A program at UC Merced is looking to solve two issues at once: food waste and food insecurity.
The Bobcat Eats Food Waste Awareness and Prevention Program is a food rescue program run by Erin Meyer and two students. The program, the result of a grant from CalRecycle that was requested by the school's Department of Sustainability, is partnered with 20 food donors around Merced.
"There's a lot of food that's going to waste in our county for various reasons, so rescuing food involves going to locations like the grocery store and the food bank and bringing it to those in need," Meyer said.
The team of three spends days of their week going to those 20 donor sites and picking up excess food. They then take the food to one of their 20 food distribution sites, which include pantries and churches around town. Then the food is given to those in need from those sites in a city where 16.7% of adults have food insecurity, meaning they do not have access to nutritious food.

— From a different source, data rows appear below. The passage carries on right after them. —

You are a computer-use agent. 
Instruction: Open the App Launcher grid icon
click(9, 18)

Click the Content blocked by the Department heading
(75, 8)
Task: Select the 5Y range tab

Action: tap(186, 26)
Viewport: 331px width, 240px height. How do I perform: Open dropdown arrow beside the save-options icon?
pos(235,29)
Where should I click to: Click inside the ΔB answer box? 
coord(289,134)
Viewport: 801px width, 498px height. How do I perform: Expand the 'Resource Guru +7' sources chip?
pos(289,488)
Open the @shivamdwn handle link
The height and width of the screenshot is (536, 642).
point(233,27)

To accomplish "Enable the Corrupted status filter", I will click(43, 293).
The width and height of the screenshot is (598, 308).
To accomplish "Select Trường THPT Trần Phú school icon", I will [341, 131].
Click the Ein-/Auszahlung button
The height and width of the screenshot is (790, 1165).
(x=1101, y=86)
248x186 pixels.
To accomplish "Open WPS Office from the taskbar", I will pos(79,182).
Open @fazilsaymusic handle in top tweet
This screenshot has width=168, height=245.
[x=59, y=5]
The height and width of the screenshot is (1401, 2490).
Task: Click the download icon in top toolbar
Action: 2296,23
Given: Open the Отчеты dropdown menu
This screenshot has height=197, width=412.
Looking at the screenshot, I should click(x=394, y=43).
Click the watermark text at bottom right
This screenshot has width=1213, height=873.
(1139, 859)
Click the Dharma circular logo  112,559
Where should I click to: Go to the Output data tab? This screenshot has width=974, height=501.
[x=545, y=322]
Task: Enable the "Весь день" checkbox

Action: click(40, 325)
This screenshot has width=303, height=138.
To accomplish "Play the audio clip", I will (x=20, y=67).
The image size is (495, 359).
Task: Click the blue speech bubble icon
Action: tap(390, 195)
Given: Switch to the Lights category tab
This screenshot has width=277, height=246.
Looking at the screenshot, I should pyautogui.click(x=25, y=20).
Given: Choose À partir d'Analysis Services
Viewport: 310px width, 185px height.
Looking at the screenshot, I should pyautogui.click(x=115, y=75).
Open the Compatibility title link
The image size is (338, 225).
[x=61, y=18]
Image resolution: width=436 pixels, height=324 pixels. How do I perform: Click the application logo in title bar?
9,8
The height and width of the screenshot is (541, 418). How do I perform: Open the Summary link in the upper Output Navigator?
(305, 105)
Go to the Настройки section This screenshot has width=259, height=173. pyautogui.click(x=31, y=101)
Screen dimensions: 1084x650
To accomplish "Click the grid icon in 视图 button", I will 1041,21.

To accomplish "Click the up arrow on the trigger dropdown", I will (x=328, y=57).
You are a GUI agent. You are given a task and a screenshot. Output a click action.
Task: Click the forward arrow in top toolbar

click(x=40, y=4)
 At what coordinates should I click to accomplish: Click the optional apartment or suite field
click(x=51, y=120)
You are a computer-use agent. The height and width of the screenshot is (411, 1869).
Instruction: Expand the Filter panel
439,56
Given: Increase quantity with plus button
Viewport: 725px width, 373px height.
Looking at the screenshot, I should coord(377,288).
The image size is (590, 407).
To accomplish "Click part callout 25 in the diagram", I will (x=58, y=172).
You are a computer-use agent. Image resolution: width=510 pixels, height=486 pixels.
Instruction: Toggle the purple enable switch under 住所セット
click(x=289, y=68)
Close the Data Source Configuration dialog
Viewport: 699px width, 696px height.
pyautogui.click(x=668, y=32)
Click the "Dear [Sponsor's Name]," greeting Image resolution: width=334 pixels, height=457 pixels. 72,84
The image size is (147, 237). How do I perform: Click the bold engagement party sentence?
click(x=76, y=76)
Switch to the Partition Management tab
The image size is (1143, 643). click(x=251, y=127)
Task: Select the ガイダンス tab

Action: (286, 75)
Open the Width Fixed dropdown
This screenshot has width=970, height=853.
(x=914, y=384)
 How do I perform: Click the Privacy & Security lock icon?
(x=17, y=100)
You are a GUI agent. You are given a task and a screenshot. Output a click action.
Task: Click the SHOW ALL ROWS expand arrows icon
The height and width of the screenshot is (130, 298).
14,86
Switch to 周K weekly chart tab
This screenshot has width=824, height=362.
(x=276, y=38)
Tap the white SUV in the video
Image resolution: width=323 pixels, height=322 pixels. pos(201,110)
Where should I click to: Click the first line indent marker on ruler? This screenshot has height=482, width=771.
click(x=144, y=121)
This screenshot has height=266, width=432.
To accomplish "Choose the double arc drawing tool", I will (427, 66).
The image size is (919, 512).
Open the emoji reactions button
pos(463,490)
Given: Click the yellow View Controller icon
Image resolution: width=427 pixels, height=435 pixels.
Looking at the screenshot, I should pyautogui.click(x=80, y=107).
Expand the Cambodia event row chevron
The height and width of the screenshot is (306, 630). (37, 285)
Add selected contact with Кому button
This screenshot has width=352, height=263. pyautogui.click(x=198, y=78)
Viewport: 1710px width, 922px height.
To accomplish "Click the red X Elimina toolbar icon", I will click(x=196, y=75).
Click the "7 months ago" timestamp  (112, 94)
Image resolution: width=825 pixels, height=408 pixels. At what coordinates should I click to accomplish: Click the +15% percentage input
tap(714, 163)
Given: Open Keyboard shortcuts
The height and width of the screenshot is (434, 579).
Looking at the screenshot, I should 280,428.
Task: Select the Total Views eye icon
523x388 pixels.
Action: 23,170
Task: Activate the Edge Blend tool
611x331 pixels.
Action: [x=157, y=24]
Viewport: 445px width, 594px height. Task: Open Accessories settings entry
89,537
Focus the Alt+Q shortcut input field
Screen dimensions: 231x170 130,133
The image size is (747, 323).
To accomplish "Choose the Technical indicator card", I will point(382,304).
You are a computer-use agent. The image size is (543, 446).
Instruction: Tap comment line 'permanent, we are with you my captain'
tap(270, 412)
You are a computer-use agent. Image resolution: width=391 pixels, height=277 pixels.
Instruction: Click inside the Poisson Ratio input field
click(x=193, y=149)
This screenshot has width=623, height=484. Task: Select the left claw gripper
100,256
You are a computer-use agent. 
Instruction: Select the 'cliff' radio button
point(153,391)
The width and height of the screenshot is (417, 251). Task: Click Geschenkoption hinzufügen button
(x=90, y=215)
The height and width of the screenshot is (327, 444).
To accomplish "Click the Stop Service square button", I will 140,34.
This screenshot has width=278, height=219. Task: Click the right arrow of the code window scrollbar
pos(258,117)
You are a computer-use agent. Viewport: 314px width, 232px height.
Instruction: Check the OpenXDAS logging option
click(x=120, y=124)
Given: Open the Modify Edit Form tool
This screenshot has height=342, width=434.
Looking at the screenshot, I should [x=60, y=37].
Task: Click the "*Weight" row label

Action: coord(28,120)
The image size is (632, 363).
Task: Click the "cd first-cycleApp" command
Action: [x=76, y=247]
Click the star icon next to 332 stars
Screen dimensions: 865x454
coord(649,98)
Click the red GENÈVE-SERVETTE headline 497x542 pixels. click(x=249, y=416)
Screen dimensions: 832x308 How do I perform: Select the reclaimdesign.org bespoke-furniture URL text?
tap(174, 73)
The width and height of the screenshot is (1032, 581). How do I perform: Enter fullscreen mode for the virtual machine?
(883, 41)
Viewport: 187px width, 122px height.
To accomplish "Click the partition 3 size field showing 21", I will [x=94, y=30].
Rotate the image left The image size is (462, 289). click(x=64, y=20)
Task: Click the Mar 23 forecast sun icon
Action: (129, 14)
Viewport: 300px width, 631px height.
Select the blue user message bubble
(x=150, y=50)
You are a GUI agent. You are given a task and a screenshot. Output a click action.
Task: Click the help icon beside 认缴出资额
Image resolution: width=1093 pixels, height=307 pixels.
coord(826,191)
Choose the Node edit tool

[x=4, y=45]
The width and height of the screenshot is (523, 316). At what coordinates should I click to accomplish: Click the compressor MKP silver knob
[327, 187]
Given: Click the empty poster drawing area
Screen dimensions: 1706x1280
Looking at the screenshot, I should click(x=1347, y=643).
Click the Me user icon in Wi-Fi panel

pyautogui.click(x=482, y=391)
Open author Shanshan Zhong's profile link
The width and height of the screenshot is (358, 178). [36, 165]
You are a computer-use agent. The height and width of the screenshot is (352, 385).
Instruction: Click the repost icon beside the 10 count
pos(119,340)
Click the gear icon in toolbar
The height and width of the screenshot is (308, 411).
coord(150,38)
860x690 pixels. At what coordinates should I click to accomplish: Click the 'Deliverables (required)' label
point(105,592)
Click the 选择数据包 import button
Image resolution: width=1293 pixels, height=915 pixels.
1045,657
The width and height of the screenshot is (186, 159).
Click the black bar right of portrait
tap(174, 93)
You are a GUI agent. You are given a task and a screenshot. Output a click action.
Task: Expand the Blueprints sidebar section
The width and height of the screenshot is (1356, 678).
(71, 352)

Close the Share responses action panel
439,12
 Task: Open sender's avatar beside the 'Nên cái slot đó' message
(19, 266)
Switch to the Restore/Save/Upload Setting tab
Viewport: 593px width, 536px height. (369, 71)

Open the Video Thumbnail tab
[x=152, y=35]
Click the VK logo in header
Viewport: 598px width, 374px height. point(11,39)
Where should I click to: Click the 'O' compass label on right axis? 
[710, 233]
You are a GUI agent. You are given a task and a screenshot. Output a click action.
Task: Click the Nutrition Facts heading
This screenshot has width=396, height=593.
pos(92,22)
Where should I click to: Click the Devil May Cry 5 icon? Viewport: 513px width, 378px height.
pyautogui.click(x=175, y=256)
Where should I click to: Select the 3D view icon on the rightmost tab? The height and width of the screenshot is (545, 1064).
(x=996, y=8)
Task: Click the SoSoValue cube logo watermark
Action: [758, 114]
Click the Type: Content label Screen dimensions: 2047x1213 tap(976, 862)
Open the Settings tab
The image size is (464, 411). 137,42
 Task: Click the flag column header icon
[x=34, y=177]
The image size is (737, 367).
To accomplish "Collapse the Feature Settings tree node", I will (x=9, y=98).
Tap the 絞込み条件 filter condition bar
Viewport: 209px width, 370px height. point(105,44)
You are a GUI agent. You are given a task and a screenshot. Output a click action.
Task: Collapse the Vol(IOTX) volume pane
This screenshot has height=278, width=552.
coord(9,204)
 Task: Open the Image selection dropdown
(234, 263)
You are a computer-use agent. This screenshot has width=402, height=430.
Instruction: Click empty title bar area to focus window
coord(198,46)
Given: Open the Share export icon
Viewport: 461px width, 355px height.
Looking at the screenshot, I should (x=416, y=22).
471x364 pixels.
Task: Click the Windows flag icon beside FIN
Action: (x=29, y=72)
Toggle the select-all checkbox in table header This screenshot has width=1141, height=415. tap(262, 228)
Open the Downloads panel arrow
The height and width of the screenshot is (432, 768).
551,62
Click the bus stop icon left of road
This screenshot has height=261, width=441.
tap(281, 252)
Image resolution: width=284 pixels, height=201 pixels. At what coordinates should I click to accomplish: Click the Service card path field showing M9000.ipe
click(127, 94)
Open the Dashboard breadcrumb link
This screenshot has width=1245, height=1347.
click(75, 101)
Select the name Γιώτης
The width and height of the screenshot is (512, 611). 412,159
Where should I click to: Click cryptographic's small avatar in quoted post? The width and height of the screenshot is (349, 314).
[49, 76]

Some of the food also makes it's way back to the university and the Bobcat Pantry, where students have access to a mini-grocery store inside their school.
"Seeing it open this past year and seeing students walking around with their grocery bags and getting free groceries, it's made a big impact, you see kids going home and using the kitchens on campus," said Kaitlyn Aldez, one of the students involved with the program.
The work is needed on campus. According to Meyer, 61% of undergraduates are food insecure and the campus is a food desert, meaning there isn't a grocery store for miles away.
So far, the program has saved over 900,000 pounds of food and distributed it back into the community through their various partners, keeping the food out of landfills (where it would rot and emit methane) and putting it into needy hands.